## AIM OF THE EXERCISE
In the data below, find the line with "Task: Click the Operating System icon" and output it along with every later line, exactly, but not the pictures.

(DATA FOR THIS TASK)

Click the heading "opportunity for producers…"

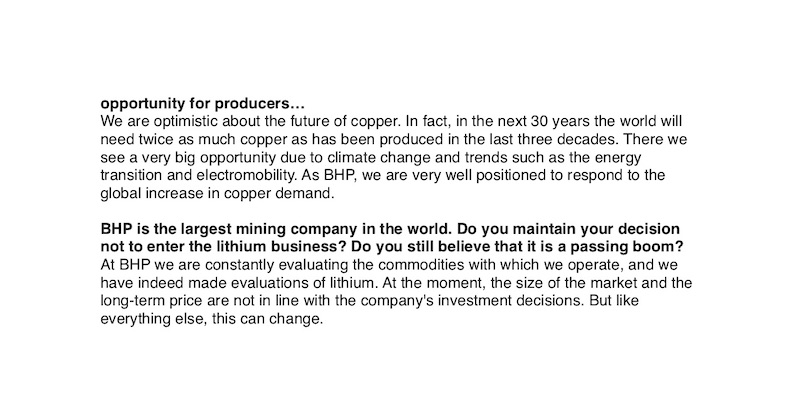(x=201, y=103)
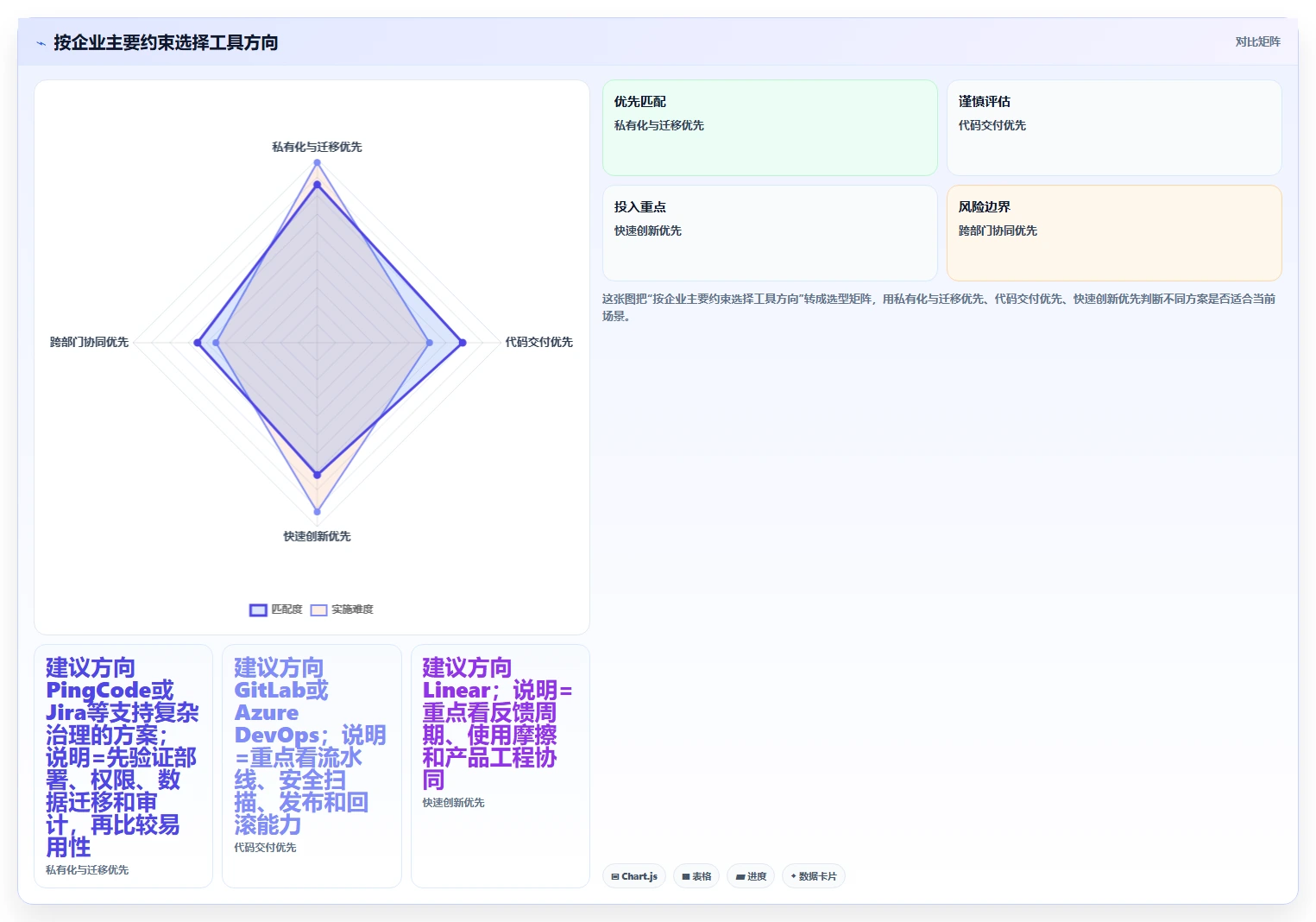The image size is (1316, 922).
Task: Toggle the 匹配度 legend entry
Action: tap(276, 609)
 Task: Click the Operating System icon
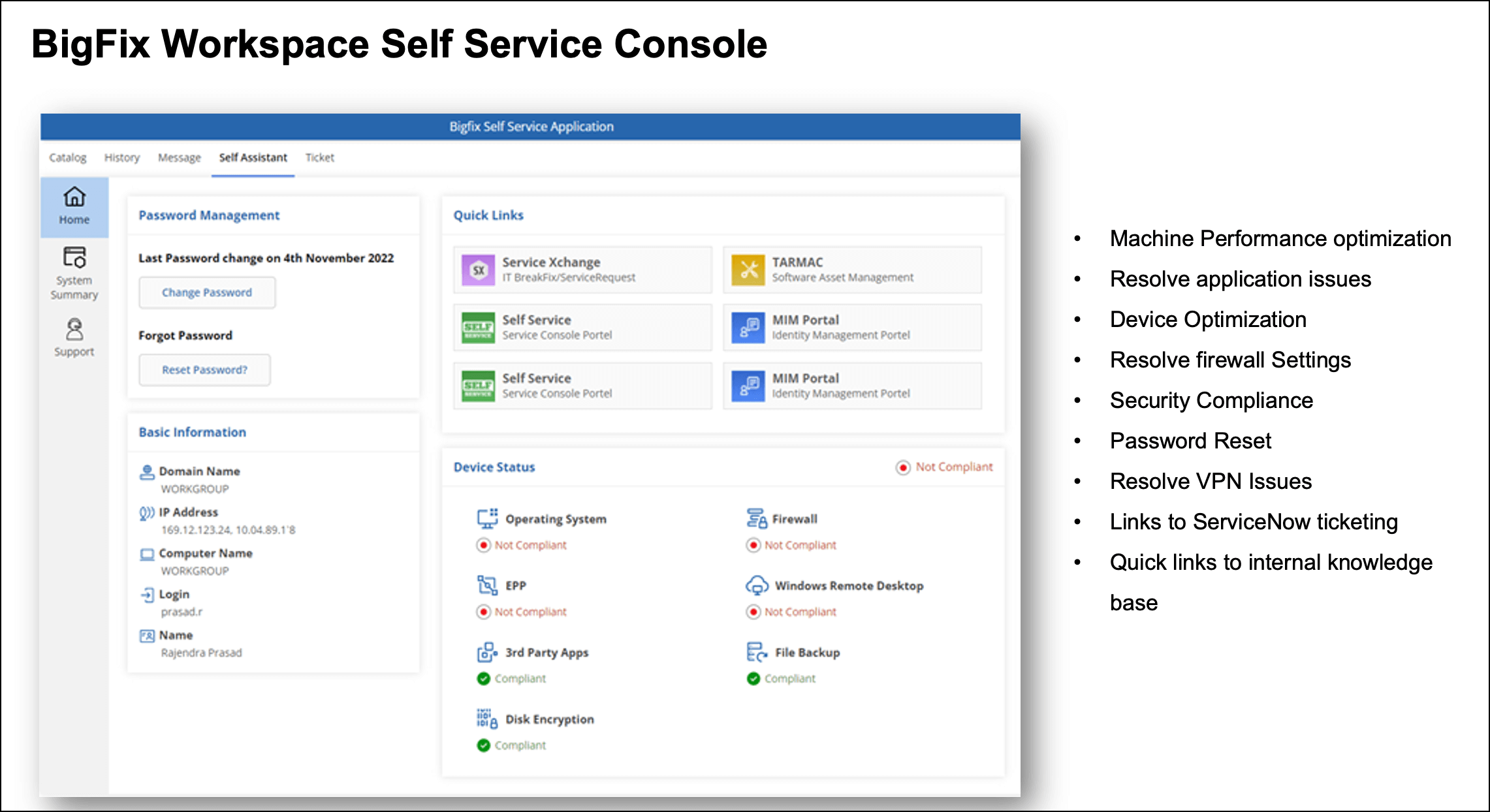[x=487, y=518]
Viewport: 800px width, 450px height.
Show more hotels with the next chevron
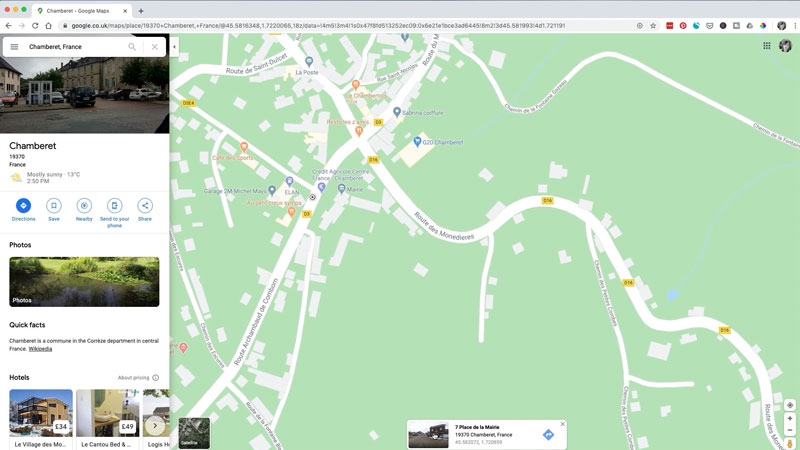pyautogui.click(x=155, y=425)
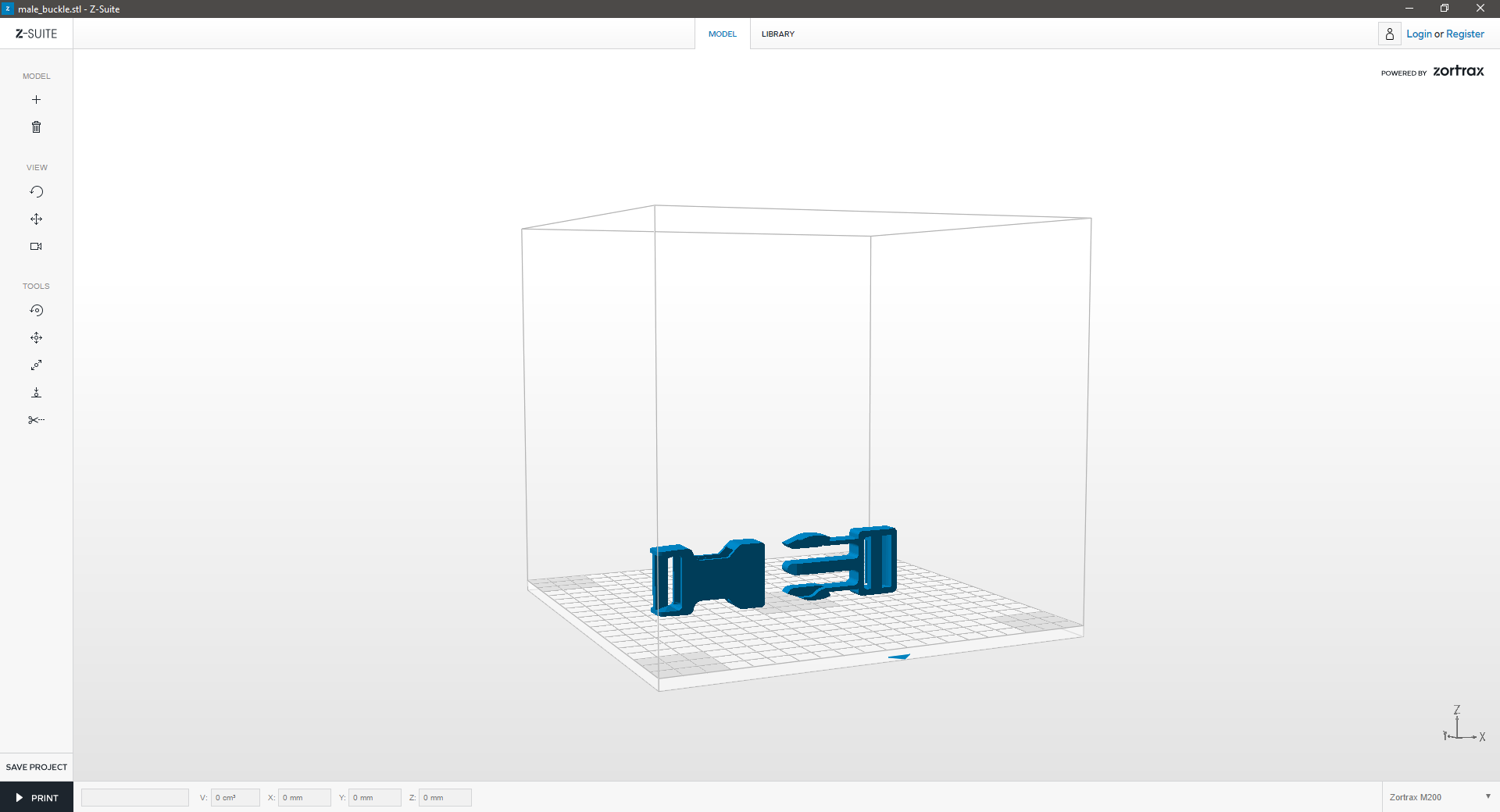Click the Register link

[1465, 34]
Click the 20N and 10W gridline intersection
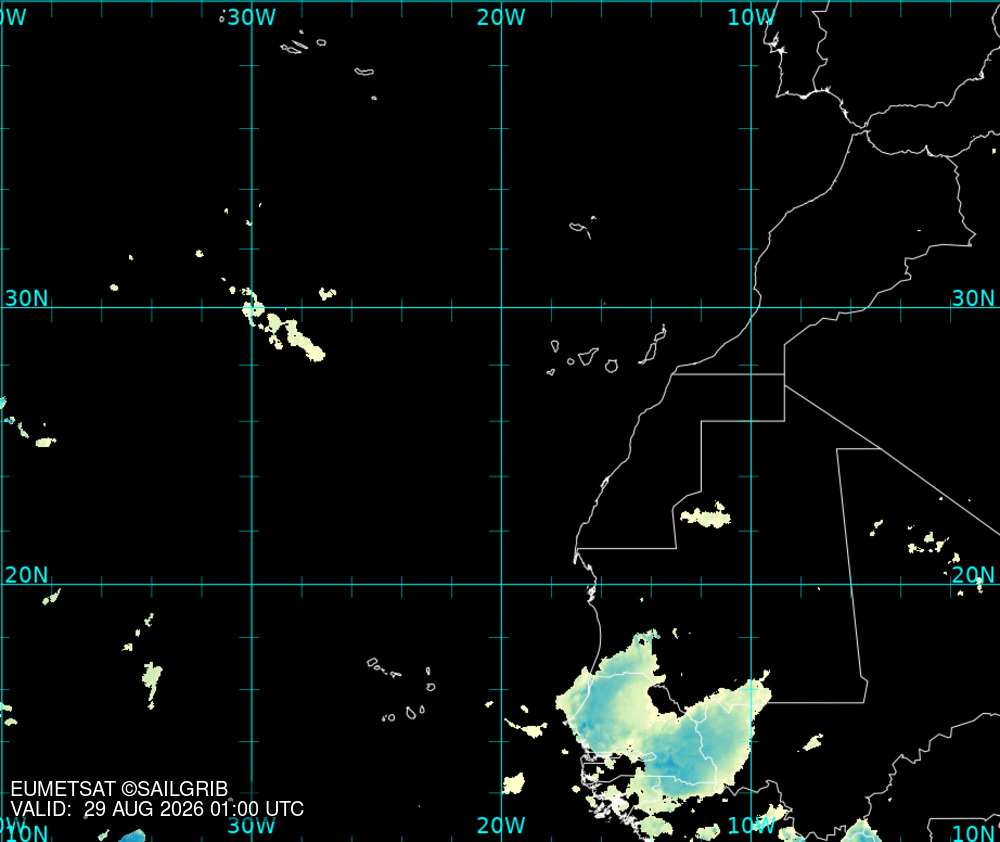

(End DATA FOR THIS TASK)

## RESPONSE BOX
 Task: Click the Operating System icon
[x=487, y=518]
Viewport: 800px width, 450px height.
Show more hotels with the next chevron
pyautogui.click(x=155, y=425)
Click the Register link

[1465, 34]
Click the 20N and 10W gridline intersection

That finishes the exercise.